Your assignment:
Transcribe the data below verbatim from the line with "Ел. поща за" to the line with "News (81, 170)". Include both of those lines.

Stored items from a collection:
=== Section Start ===
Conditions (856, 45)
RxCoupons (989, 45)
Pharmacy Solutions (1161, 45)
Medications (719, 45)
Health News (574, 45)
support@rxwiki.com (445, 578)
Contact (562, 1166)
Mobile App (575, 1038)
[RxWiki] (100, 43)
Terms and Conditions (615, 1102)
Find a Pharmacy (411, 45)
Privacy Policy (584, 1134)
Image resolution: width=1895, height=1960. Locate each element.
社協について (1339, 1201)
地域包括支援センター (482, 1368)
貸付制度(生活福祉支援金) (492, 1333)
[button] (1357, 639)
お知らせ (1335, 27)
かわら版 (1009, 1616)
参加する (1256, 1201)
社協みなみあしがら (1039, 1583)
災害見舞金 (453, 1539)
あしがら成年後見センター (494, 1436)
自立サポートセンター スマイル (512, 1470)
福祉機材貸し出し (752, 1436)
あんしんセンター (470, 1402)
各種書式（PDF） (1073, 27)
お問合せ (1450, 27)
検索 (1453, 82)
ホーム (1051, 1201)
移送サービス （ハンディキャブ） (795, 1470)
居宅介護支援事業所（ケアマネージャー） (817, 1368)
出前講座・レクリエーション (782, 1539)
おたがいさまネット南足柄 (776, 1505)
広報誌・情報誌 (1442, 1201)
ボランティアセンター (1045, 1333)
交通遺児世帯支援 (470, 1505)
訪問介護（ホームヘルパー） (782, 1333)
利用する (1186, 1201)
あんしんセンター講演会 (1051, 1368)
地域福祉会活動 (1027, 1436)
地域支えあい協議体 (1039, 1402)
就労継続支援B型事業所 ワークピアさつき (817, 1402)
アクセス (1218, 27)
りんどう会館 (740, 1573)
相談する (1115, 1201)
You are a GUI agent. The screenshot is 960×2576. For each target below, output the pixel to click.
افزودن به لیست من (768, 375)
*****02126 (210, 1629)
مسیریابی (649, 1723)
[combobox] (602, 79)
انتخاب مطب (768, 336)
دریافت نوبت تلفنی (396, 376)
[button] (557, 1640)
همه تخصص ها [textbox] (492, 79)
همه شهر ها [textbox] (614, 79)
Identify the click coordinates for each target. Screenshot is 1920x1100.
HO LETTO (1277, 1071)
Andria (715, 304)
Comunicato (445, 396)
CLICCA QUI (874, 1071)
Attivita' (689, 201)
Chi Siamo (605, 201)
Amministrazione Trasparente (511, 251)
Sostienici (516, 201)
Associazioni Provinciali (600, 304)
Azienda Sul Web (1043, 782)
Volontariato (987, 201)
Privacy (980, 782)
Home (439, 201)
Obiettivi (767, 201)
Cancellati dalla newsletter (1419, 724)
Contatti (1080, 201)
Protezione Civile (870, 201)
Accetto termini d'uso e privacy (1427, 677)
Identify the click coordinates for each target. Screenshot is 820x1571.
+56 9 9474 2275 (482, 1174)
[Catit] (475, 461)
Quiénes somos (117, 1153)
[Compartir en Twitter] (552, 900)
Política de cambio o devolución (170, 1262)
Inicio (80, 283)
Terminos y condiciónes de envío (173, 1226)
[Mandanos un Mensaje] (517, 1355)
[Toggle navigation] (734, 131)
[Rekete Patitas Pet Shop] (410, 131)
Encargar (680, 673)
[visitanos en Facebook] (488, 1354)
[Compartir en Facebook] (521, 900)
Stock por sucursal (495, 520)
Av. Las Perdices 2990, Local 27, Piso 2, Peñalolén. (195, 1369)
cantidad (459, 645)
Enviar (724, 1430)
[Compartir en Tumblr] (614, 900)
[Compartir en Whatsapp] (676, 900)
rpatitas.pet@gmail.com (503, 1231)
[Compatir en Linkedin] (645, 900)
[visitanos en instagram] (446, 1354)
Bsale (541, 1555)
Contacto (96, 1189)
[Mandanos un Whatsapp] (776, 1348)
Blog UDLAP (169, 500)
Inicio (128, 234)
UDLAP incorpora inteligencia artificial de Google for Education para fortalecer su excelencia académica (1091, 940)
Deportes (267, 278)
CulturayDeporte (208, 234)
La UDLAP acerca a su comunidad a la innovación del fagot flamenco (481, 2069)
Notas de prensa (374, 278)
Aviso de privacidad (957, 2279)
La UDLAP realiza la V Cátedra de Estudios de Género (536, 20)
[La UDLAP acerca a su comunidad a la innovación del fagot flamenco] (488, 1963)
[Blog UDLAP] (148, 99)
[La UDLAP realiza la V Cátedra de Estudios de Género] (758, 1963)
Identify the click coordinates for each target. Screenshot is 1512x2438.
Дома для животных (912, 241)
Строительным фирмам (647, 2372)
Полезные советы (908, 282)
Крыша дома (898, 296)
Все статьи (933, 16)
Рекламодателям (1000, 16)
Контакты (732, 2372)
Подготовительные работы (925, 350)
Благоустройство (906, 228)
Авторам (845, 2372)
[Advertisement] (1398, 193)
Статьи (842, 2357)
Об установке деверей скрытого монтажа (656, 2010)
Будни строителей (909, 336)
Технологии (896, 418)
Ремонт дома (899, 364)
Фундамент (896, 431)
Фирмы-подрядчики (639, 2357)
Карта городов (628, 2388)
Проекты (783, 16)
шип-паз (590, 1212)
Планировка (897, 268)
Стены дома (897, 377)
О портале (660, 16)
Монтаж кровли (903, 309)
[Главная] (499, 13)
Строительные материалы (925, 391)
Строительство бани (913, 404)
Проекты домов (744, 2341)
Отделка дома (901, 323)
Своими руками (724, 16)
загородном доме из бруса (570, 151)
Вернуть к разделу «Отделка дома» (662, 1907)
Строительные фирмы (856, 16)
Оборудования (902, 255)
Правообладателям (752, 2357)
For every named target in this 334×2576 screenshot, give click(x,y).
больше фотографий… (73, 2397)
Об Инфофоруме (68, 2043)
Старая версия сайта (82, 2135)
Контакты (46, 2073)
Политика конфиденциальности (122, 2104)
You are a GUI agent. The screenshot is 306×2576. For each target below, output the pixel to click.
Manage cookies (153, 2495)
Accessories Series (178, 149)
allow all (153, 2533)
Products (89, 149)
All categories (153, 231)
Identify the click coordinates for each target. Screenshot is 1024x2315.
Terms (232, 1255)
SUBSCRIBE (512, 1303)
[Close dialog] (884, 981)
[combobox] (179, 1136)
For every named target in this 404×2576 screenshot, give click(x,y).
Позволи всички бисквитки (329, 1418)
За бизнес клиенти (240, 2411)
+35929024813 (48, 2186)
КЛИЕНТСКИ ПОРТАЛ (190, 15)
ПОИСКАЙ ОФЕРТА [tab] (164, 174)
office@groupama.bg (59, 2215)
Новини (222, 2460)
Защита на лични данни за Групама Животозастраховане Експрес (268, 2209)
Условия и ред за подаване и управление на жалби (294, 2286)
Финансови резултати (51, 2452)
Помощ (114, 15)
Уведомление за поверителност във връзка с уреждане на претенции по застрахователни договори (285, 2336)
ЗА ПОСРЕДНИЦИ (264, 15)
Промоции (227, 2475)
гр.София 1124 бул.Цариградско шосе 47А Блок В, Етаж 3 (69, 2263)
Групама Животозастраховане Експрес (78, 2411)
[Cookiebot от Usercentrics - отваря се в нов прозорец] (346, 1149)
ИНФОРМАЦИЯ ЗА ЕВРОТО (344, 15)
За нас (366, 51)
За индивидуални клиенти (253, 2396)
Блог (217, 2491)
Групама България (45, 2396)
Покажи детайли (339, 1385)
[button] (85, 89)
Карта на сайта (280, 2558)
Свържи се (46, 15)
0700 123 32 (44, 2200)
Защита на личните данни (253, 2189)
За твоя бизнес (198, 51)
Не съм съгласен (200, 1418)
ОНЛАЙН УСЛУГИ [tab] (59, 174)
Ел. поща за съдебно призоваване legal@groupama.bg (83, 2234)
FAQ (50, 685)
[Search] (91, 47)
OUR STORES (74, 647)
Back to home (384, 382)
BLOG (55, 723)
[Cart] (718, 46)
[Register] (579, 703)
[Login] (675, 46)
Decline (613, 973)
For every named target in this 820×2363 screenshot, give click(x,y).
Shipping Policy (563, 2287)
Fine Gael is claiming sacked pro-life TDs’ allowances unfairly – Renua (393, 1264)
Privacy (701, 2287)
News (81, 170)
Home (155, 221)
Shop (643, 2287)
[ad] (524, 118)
=== Section End ===
Answer box:
Ел. поща за съдебно призоваване legal@groupama.bg (83, 2234)
FAQ (50, 685)
[Search] (91, 47)
OUR STORES (74, 647)
Back to home (384, 382)
BLOG (55, 723)
[Cart] (718, 46)
[Register] (579, 703)
[Login] (675, 46)
Decline (613, 973)
For every named target in this 820×2363 screenshot, give click(x,y).
Shipping Policy (563, 2287)
Fine Gael is claiming sacked pro-life TDs’ allowances unfairly – Renua (393, 1264)
Privacy (701, 2287)
News (81, 170)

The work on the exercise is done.